完了。
這念頭在她腦子裡炸開。
連孩子都看出來了。
第二天,宣傳部的氣氛就跟冰窖似的。
孫健的桌子空了,東西收得幹幹淨淨,似乎這個人從來沒出現過。
走廊裡再也聽不見他那陰陽怪氣的調子,偶爾有人低聲交談,一看見譚雨桐過來,立刻噤聲,把頭埋得更深。
王科長把她叫進辦公室,門一關,扔給她一份紅頭文件。
“馬偉移交軍事法庭,孫健遣返回鄉。”
王科長點了根煙,狠狠吸了一口,吐出的煙霧模糊了他那張疲憊的臉。
“部裡要開總結表彰大會,肅清影響,把咱們宣傳部的臉面找回來。”他把煙頭摁滅在煙灰缸裡,看向譚雨桐,“這事,你來牽頭。”
這擔子,就這麼砸了下來。
宣傳部像是上滿了弦的鬧鐘,一下子就炸開了鍋。
譚雨桐成了那個擰發條的人。
從會場布置的每一個标語,到發言人稿件的每一個措辭,再到邀請媒體的名單,全都堆在她的桌子上。
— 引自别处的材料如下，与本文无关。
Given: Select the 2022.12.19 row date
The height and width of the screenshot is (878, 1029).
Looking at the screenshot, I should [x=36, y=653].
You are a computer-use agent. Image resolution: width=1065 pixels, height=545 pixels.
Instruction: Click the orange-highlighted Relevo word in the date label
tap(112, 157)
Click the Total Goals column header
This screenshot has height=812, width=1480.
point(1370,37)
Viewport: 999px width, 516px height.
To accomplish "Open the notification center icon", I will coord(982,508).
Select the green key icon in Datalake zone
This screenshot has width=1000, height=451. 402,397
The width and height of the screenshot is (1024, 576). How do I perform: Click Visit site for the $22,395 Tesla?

她整個人都泡在了辦公室裡,早飯是路邊買的包子,午飯是食堂送來的盒飯,一擡頭,窗外就黑了。
這天晚上,她改完最後一篇發言稿,擡手揉了揉僵硬的脖子,才恍然想起什麼,心裡猛地一抽。
清清!
她抓起包,幾乎是跑着沖出了辦公樓。
跑到招待所樓下,她下意識地擡頭,卻瞧見自家那扇窗戶,竟透出一圈暖黃的光。
她腳步一頓,心也跟着提了起來。